2,5-Dimethylfuran
- Names: Preferred IUPAC name 2,5-Dimethylfuran

Identifiers
- CAS Number: 625-86-5;
- 3D model (JSmol): Interactive image; Interactive image;
- ChEBI: CHEBI:89052;
- ChemSpider: 11763;
- ECHA InfoCard: 100.009.923
- EC Number: 210-914-3;
- PubChem CID: 12266;
- UNII: DR5HL9OJ7Y;
- CompTox Dashboard (EPA): DTXSID7022093 ;

Properties
- Chemical formula: C_{6}H_{8}O
- Molar mass: 96.13
- Appearance: Liquid
- Density: 0.8897 g/cm^{3}
- Melting point: −62 °C (−80 °F; 211 K)
- Boiling point: 92 to 94 °C (198 to 201 °F; 365 to 367 K)
- Solubility in water: Insoluble
- Magnetic susceptibility (χ): −66.37·10^{−6} cm^{3}/mol
- Refractive index (n_{D}): 1.44 – 1.442
- Hazards: Occupational safety and health (OHS/OSH):
- Main hazards: Very flammable, harmful
- Flash point: −1 °C (30 °F; 272 K)
- Autoignition temperature: 285.85 °C (546.53 °F; 559.00 K)

= 2,5-Dimethylfuran =

2,5-Dimethylfuran is a heterocyclic compound with the formula (CH_{3})_{2}C_{4}H_{2}O. Although often abbreviated DMF, it should not be confused with dimethylformamide. A derivative of furan, this simple compound is a potential biofuel, being derivable from cellulose.

==Production==
Fructose can be converted into 2,5-dimethylfuran in a catalytic biomass-to-liquid process. The conversion of fructose to DMF proceeds via hydroxymethylfurfural.

Fructose is obtainable from glucose, a building block in cellulose.

==Potential as a biofuel==
DMF has a number of attractions as a biofuel. It has an energy density 40% greater than that of ethanol, making it comparable to gasoline (petrol). It is also chemically stable and, being insoluble in water, does not absorb moisture from the atmosphere. Evaporating dimethylfuran during the production process also requires around one third less energy than the evaporation of ethanol, although it has a boiling point some 14 °C higher, at 92 °C, compared to 78 °C for ethanol.

The ability to efficiently and rapidly produce dimethylfuran from fructose, found in fruit and some root vegetables, or from glucose, which can be derived from starch and cellulose - all widely available in nature - adds to the attraction of dimethylfuran, although safety issues must be examined. Bioethanol and biodiesel are currently the leading liquid biofuels.

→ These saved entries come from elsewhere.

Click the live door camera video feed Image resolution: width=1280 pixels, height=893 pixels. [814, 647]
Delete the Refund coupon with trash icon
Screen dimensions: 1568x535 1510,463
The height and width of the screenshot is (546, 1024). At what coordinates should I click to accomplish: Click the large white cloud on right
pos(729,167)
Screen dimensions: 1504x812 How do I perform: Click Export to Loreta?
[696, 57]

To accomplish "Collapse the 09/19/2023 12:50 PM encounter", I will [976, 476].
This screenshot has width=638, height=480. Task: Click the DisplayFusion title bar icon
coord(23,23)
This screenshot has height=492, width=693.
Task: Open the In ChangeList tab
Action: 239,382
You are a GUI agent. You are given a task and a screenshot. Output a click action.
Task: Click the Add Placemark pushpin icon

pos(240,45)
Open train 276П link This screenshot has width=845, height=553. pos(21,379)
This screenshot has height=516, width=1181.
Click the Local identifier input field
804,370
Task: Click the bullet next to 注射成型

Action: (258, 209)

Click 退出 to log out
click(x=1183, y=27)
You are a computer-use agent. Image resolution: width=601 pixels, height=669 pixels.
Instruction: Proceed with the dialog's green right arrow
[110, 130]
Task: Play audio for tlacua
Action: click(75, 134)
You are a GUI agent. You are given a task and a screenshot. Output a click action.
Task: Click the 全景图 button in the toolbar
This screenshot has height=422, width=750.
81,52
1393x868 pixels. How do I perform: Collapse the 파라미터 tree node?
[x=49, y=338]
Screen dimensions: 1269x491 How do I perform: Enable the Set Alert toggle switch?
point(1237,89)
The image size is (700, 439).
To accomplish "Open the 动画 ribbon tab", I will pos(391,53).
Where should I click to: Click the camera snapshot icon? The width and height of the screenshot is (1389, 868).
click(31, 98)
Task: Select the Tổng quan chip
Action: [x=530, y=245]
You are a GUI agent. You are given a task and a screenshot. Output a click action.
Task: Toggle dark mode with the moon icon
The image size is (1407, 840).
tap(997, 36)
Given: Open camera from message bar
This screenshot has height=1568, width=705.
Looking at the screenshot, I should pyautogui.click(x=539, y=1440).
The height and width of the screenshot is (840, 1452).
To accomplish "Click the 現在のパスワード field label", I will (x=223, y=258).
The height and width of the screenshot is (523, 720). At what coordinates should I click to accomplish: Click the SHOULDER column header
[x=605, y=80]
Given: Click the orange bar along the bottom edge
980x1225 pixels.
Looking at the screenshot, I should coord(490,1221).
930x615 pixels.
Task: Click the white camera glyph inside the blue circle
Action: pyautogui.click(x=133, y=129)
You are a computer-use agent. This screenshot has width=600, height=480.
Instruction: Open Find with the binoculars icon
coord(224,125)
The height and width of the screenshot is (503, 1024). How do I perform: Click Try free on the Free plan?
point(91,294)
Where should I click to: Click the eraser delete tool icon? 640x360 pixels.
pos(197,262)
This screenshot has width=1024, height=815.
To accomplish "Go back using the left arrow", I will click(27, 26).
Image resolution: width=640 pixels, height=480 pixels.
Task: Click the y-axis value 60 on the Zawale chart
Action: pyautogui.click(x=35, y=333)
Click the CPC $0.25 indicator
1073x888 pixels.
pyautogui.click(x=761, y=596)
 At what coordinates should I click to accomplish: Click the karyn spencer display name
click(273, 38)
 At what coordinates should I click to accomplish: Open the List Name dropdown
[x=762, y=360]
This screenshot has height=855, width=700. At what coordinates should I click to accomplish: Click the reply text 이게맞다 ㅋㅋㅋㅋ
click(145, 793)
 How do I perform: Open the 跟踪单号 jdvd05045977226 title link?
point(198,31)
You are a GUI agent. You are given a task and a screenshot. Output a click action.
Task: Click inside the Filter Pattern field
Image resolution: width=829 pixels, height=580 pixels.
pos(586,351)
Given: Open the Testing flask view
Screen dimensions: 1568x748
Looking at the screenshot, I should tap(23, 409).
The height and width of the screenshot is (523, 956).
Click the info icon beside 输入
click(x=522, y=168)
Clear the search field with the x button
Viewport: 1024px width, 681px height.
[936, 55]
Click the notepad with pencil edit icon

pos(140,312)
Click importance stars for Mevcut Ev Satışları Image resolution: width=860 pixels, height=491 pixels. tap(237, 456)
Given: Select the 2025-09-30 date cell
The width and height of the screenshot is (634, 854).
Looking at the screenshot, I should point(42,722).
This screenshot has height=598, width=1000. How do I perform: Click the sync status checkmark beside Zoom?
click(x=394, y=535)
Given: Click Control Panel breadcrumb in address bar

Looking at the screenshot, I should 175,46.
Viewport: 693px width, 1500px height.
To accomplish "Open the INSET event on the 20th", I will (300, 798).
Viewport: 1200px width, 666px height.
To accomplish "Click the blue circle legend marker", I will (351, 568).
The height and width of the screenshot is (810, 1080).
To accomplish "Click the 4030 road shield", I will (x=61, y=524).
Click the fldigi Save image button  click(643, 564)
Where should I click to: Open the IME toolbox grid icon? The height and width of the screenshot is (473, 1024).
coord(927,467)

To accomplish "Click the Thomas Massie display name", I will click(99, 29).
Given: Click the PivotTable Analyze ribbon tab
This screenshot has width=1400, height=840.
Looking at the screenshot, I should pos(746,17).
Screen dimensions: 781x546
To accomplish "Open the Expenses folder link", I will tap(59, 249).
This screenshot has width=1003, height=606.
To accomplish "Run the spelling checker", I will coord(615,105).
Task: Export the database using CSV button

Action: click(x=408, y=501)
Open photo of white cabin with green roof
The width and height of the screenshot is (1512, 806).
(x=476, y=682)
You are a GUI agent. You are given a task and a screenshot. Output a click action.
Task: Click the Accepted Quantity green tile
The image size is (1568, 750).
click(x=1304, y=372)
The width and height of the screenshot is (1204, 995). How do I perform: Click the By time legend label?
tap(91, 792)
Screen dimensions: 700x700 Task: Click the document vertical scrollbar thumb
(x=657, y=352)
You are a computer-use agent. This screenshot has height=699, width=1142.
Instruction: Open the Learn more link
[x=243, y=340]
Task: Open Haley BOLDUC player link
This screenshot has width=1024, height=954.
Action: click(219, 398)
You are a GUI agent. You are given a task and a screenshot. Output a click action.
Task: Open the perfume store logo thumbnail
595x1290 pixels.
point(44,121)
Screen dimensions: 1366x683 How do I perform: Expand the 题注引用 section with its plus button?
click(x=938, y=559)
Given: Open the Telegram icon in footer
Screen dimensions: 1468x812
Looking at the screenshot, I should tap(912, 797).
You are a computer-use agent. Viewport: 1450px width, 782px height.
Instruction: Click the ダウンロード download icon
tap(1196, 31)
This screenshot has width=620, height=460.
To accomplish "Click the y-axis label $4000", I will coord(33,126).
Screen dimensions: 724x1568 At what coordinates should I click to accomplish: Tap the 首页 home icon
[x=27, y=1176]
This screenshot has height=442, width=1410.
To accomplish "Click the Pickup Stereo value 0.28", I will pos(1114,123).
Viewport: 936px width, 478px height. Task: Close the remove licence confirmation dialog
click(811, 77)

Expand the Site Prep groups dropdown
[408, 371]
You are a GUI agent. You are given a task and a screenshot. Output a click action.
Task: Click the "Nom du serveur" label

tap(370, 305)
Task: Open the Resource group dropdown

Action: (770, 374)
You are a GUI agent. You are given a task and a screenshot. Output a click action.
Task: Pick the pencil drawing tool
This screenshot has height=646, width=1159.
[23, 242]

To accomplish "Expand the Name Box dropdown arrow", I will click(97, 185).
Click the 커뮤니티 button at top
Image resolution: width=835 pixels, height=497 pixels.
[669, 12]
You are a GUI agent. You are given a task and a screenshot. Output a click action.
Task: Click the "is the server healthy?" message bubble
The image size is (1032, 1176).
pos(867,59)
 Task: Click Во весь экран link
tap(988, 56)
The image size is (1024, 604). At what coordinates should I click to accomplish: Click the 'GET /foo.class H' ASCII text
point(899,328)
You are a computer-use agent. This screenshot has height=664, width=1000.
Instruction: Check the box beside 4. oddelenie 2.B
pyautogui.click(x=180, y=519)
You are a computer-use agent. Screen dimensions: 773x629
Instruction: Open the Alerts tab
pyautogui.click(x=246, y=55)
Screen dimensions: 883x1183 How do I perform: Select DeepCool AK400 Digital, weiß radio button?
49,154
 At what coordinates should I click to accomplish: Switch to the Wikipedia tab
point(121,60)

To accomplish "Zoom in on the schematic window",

The stoichiometric air/fuel ratio of dimethylfuran is 10.72, compared to ethanol at 8.95 and gasoline at 14.56. This means that burning dimethylfuran requires approximately 33% less air than the same quantity of gasoline, but approximately 20% more air than the same quantity of ethanol.

The calorific value of liquid dimethylfuran is 33.7 MJ/kg, compared to 26.9 MJ/kg for ethanol and 43.2 MJ/kg for gasoline. The research octane number (RON) of dimethylfuran is 119. The latent heat of vaporization at 20 °C is 31.91 kJ/mol. Recent tests in a single-cylinder gasoline engine found that the thermal efficiency of burning dimethylfuran is similar to that of gasoline.

==Other uses==
2,5-Dimethylfuran serves as a scavenger for singlet oxygen, a property which has been exploited for the determination of singlet oxygen in natural waters. The mechanism involves a Diels-Alder reaction followed by hydrolysis, ultimately leading to diacetylethylene and hydrogen peroxide as products. More recently, furfuryl alcohol has been used for the same purpose.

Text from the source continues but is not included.